В эту минуту я тоже думал, что лучше бы было головку, чем то, над чем я трудился. Когда нам объявили, что скоро будут именины бабушки и что нам должно приготовить к этому дню подарки, мне пришло в голову написать ей стихи на этот случай, и я тотчас же прибрал два стиха с рифмами, надеясь также скоро прибрать остальные. Я решительно не помню, каким образом вошла мне в голову такая странная для ребенка мысль, но помню, что она мне очень нравилась, и что на все вопросы об этом предмете я отвечал, что непременно поднесу бабушке подарок, но никому не скажу, в чем он будет состоять.
Против моего ожидания, оказалось, что кроме двух стихов, придуманных мною сгоряча, я, несмотря на все усилия, ничего дальше не мог сочинить. Я стал читать стихи, которые были в наших книгах; но ни Дмитриев, ни Державин не помогли мне; напротив, они еще более убедили меня в моей неспособности. Зная, что Карл Иваныч любил списывать стишки, я стал потихоньку рыться в его бумагах и в числе немецких стихотворений нашел одно, русское, принадлежащее, должно быть, собственно его перу.
Г-же Л. . . . . . Петровской, 1828, 3 июни.
Помните близко,
Помните далеко,
Помните моего
Еще отнине и до всегда
Помните еще до моего гроба
Как верен я любить имею.
Стихотворение это, написанное красивым, круглым почерком, на тонком почтовом листе, понравилось мне по трогательному чувству, которым оно проникнуто; я тотчас же выучил его наизусть и решился взять за образец. Дело пошло гораздо легче. В день именин поздравление из 12 стихов было готово, и, сидя за столом, в классной, я переписывал его на веленевую бумагу.
Уже два листа бумаги были испорчены.... не потому, чтобы я думал что-нибудь переменить в них: стихи мне казались превосходными; но с третьей линейки концы их начинали загибаться кверху всё больше и больше, так что даже издалека видно было, что это написано криво и никуда не годится.
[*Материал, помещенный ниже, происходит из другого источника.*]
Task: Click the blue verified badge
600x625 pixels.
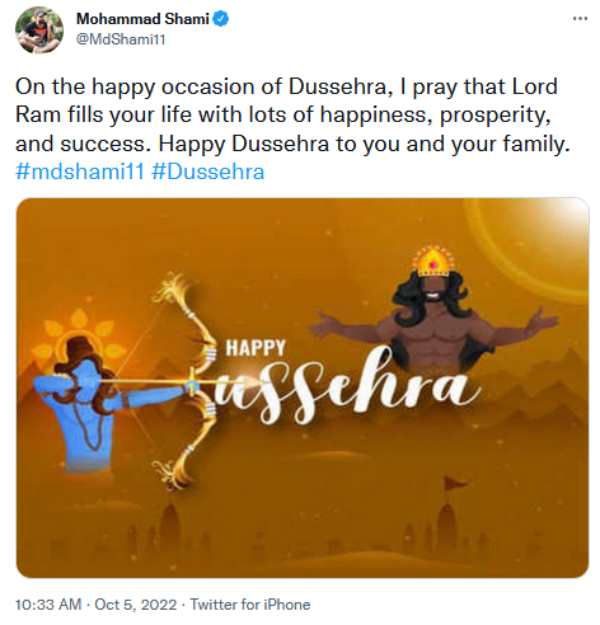Action: (221, 19)
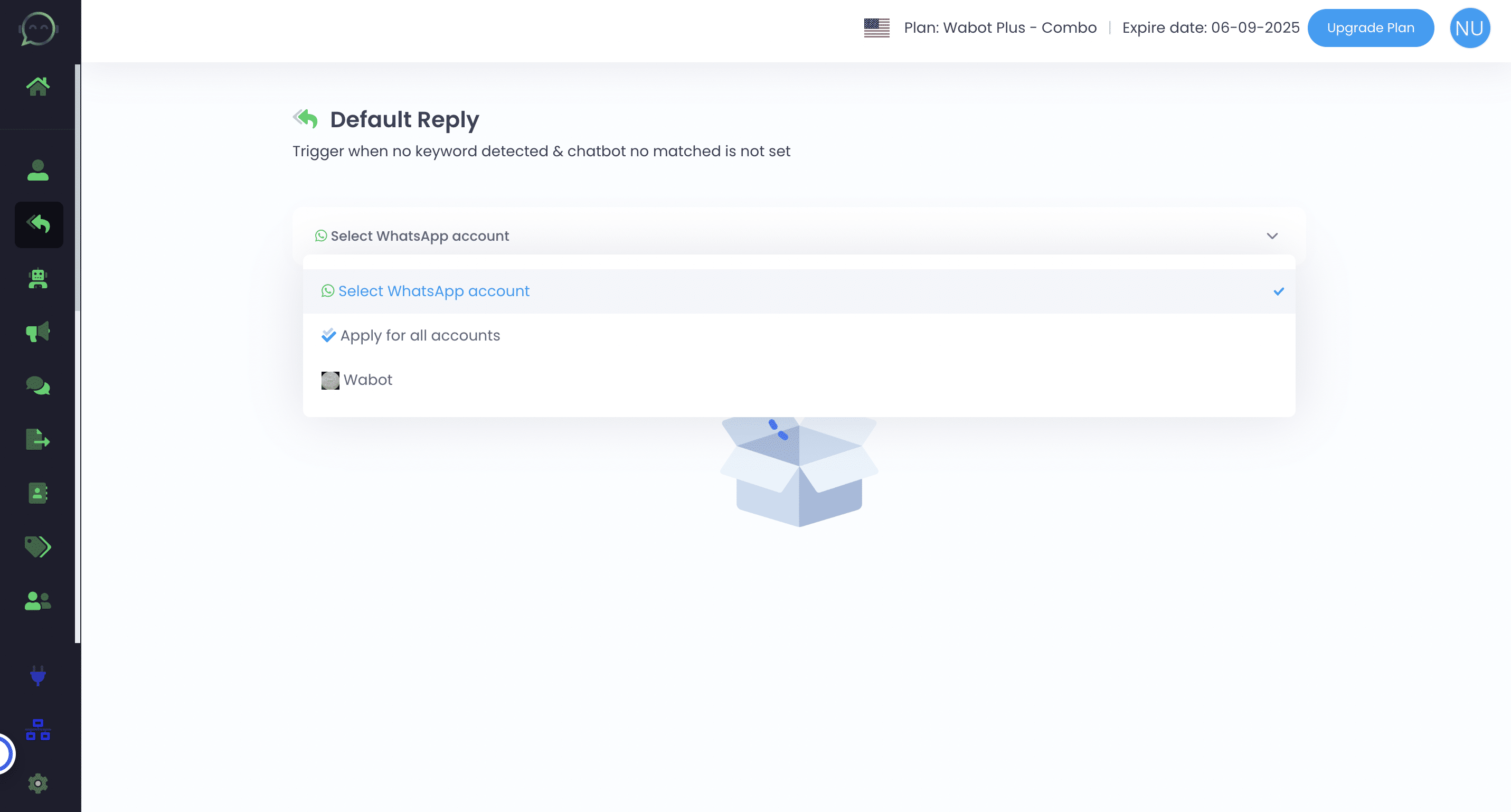Open the Home dashboard icon
The width and height of the screenshot is (1511, 812).
tap(38, 86)
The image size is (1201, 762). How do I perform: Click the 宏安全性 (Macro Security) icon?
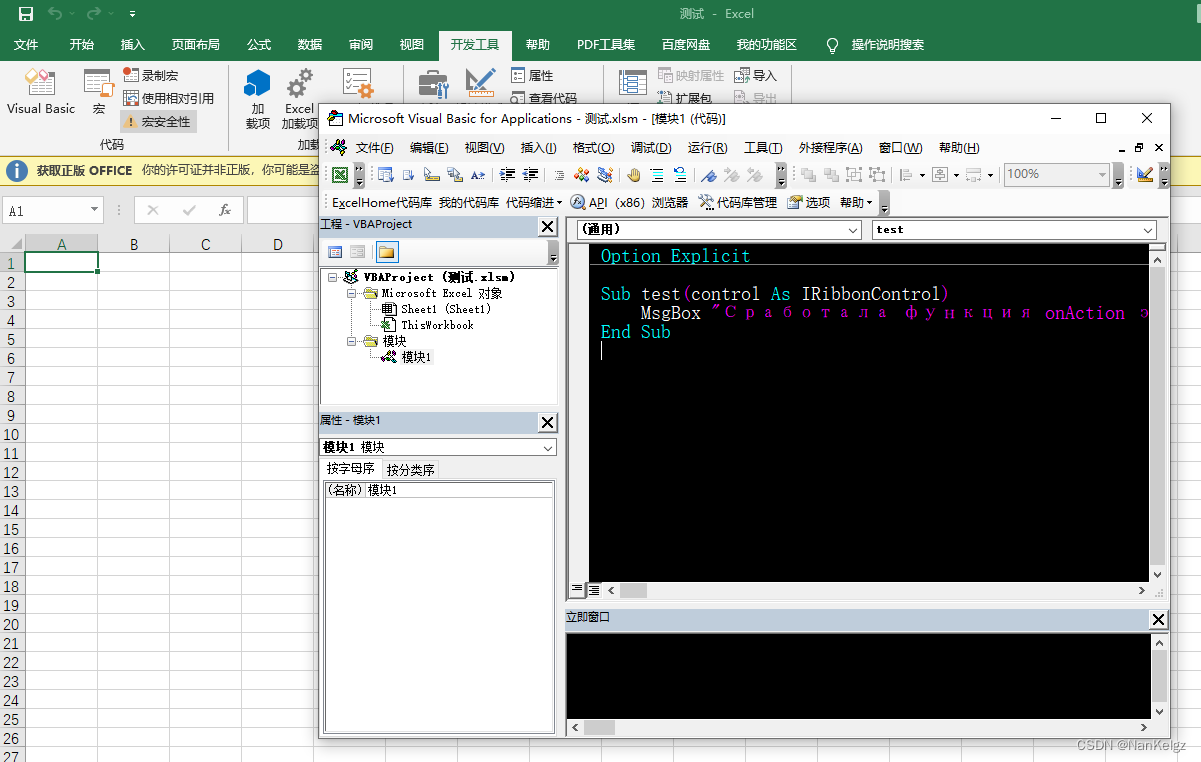157,120
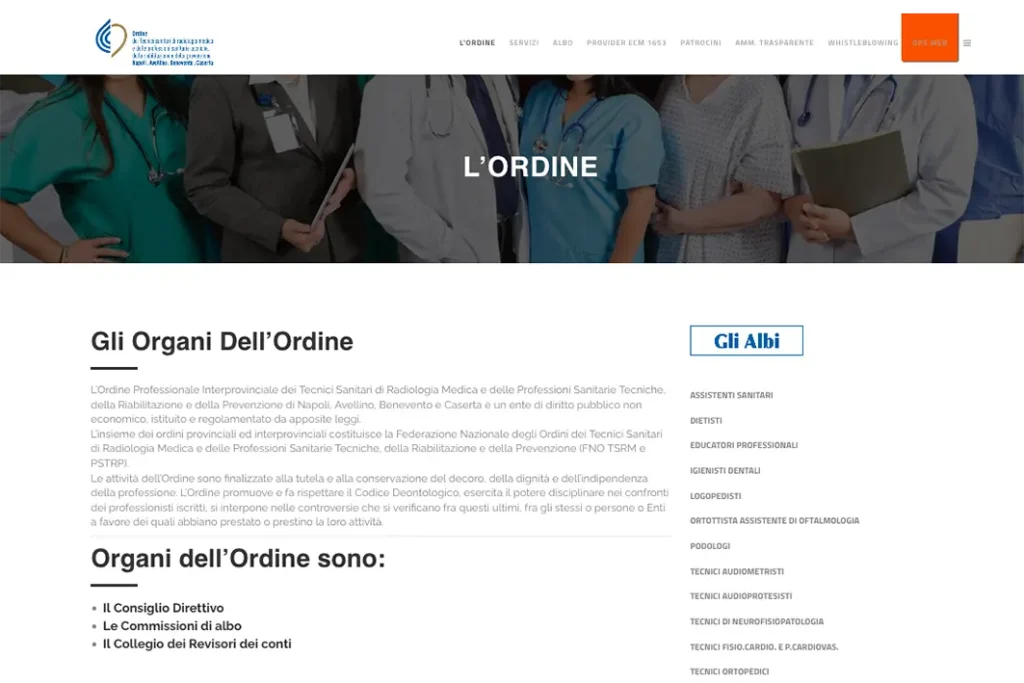Navigate to WHISTLEBLOWING page
The width and height of the screenshot is (1024, 683).
pos(863,43)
Третий лист был так же крив, как и прежние; но я решился не переписывать больше. В стихотворении своем я поздравлял бабушку, желал ей много лет здравствовать и заключал так:
Стараться будем утешать
И любим как родную мать.
Кажется, было бы очень недурно, но последний стих как-то странно оскорблял мой слух.
— И лю-бим, как родну-ю-мать, твердил я себе под нос. — Какую бы рифму вместо мать? играть? кровать?... Э, сойдет! все лучше карл-иванычевых!
И я написал последний стих. Потом в спальне я прочел вслух все свое сочинение, с чувством и жестами. Были стихи совершенно без размера, но я не останавливался на них; последний же еще сильнее и неприятнее поразил меня. Я сел на кровать и задумался....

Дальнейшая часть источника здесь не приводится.